In Situ Raman Observation of Dynamically Structural Transformation Induced by Electrochemical Lithium Intercalation and Deintercalation from Multi-Electrochromic V2O5 Thin Films

Understanding the dynamic nature of electrochemical interface induced by ion transfer is of great significance. Herein, in situ Raman spectroscopy combined with electrochemistry has been developed to real-time monitor the transfer of lithium ions at electrode-electrolyte interface and reveal the associated structure and performance variation of the vanadium pentoxide (V2O5) thin films on the indium tin oxide/silver/aluminum zinc oxide/poly(ethylene terephthalate) (ITO/Ag/AZO/PET) substrates. It is demonstrated that the Raman active/silent states of the vibrational modes of V-O, V-3-O, and V-O bonds, as well as the transformation of the V2O5 thin films from V2O5 to lithium vanadate (LixV2O5), can be reversibly changed with reversible extraction/insertion of lithium ions.

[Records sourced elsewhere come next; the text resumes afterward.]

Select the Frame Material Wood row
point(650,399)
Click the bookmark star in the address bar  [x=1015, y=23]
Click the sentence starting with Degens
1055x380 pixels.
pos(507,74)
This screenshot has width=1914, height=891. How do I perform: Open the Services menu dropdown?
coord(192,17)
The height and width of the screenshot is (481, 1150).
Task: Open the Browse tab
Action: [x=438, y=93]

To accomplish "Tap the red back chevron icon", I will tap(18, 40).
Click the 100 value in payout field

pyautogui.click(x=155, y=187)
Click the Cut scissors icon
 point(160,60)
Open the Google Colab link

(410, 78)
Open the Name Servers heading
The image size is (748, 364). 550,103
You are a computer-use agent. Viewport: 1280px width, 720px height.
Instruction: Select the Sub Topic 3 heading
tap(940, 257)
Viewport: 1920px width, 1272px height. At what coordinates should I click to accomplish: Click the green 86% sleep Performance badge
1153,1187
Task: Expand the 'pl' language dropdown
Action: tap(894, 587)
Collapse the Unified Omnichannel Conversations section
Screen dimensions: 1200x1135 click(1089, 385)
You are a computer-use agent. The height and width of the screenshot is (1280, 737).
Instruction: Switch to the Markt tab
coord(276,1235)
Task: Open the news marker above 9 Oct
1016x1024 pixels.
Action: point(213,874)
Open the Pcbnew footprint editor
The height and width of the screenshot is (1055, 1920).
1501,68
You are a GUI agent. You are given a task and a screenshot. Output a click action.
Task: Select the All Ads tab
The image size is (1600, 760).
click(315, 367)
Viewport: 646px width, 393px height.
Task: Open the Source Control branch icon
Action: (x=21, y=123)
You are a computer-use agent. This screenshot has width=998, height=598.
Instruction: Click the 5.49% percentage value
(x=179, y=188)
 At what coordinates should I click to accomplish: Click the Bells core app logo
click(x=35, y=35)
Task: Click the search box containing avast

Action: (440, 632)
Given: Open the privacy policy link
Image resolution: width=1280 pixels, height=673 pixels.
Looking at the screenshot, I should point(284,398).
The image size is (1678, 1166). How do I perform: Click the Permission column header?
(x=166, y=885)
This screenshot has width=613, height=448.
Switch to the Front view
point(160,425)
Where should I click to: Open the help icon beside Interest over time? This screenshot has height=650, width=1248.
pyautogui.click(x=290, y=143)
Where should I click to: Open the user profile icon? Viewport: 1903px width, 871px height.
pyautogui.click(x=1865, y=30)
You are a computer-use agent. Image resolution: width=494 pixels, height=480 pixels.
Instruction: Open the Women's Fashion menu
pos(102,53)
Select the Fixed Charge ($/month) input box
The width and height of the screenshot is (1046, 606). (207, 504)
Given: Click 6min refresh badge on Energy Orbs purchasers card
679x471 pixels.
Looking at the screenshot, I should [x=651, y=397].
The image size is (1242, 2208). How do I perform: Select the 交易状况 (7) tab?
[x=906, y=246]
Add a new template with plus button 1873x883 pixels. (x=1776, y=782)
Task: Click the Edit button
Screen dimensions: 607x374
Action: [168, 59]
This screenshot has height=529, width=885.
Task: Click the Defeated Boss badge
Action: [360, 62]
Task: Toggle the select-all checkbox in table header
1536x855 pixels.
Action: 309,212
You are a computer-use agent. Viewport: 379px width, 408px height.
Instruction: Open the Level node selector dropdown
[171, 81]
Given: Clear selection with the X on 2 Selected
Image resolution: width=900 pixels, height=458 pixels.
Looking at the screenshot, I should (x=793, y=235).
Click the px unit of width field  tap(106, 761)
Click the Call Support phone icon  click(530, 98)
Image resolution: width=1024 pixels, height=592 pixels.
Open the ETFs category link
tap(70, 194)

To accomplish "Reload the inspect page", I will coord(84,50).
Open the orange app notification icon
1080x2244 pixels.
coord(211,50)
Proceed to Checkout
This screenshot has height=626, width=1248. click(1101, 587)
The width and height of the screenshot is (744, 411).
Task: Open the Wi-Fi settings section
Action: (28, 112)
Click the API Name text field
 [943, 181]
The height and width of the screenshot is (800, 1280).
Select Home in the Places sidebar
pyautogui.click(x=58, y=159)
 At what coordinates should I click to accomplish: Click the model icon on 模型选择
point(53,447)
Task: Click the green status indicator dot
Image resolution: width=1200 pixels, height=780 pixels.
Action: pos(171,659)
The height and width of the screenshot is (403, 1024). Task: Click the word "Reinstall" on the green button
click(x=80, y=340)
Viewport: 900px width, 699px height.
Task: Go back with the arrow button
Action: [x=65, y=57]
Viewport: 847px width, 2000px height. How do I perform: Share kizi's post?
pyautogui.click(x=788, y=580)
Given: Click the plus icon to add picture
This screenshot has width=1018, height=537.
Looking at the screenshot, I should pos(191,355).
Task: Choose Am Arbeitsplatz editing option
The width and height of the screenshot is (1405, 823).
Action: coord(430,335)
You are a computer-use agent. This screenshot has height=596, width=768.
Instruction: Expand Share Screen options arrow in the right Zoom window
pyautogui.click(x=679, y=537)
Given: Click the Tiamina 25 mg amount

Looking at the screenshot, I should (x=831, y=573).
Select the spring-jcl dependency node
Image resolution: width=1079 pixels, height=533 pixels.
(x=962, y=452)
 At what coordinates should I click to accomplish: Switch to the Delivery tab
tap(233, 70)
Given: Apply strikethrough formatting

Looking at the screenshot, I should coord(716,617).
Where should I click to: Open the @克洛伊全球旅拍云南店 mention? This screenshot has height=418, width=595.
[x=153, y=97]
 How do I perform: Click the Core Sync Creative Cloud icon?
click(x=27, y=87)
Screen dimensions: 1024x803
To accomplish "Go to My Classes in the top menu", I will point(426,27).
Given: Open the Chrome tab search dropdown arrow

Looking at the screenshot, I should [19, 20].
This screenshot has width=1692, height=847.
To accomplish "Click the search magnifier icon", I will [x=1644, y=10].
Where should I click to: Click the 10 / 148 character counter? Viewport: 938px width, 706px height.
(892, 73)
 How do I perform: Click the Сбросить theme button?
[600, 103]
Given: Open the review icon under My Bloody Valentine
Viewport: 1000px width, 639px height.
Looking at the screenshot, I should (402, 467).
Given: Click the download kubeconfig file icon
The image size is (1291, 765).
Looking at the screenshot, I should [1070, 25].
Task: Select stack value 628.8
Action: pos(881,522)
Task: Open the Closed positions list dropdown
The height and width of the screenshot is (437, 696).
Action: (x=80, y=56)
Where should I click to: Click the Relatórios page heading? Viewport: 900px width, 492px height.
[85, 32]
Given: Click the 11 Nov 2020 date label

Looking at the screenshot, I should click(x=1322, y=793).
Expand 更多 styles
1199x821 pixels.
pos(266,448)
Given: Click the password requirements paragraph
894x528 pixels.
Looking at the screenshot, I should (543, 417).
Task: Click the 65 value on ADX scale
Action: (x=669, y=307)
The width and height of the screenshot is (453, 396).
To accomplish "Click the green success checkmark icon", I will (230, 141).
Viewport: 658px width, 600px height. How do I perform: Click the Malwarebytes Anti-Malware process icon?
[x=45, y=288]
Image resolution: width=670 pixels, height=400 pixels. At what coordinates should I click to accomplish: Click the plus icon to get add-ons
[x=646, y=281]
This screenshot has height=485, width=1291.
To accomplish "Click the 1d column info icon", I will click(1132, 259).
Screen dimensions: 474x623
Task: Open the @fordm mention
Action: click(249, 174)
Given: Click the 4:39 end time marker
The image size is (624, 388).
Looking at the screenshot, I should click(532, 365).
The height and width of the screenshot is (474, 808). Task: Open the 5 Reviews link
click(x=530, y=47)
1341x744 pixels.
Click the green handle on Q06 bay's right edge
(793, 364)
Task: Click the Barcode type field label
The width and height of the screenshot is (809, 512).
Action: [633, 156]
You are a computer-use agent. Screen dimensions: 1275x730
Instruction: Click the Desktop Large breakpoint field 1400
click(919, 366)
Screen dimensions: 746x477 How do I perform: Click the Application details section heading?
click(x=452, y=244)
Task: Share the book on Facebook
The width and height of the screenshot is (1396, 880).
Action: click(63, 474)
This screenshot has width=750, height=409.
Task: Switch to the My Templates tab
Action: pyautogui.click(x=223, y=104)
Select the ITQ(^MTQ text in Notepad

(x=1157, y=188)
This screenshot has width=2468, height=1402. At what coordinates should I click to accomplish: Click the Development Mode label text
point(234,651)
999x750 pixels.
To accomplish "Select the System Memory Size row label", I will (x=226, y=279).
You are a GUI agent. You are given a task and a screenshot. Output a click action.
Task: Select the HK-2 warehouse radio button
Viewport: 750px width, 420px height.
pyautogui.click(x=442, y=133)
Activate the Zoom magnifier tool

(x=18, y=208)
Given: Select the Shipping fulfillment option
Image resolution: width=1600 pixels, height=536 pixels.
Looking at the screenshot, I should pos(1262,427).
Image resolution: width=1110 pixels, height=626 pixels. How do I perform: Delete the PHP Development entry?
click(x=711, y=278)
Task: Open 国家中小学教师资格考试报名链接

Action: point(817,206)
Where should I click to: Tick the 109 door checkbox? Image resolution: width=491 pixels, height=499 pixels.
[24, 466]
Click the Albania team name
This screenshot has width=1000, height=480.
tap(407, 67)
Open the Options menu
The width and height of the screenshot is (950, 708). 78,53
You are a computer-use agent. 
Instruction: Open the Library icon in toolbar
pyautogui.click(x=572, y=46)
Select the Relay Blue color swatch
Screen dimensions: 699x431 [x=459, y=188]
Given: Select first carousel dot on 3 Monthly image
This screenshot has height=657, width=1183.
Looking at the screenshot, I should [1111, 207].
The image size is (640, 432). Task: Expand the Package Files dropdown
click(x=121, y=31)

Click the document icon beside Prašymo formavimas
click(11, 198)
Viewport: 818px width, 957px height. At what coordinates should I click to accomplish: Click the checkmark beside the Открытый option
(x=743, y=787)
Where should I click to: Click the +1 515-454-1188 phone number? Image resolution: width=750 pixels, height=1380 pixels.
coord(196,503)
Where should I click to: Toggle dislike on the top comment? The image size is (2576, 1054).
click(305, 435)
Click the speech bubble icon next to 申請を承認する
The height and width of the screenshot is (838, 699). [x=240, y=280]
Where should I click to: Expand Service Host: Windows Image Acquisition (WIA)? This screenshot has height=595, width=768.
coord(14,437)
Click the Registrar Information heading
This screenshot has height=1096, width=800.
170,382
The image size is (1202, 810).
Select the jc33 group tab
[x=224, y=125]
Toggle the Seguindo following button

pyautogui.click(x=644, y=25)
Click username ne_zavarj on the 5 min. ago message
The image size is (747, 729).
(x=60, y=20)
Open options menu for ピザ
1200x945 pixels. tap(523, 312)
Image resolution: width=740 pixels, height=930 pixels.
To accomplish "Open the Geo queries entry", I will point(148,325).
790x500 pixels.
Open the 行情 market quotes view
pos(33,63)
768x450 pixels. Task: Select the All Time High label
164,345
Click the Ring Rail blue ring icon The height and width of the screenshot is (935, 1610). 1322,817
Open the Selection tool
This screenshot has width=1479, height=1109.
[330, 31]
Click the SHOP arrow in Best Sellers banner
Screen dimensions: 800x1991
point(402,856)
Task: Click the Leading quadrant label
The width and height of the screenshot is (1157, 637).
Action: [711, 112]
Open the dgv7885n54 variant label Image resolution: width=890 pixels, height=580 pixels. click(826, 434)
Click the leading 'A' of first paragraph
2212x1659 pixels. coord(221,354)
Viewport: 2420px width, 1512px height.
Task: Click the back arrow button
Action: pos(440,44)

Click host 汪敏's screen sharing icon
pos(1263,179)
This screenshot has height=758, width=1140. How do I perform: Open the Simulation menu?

In situ UV-vis spectroscopy in combination with in situ Raman analysis is applied to show that the reversible evolutions involving V2O5/LixV2O5 and VO bonding characteristic contribute to the multi-color electrochromic characteristic of the V2O5 thin films enabling a superior optical modulation of up to 75.41%. This experimental approach establishes a significative guideline for the more elaborate research on the dynamic nature of electrochemical interface.

Automated summary

This study develops a method combining in situ Raman spectroscopy and electrochemistry to monitor the transfer of lithium ions in real time and investigate its impact on the structure and performance of vanadium pentoxide thin films. The results demonstrate reversible changes in the vibrational modes of the V2O5 films and the multi-color electrochromic characteristic, which are attributed to the reversible extraction/insertion of lithium ions.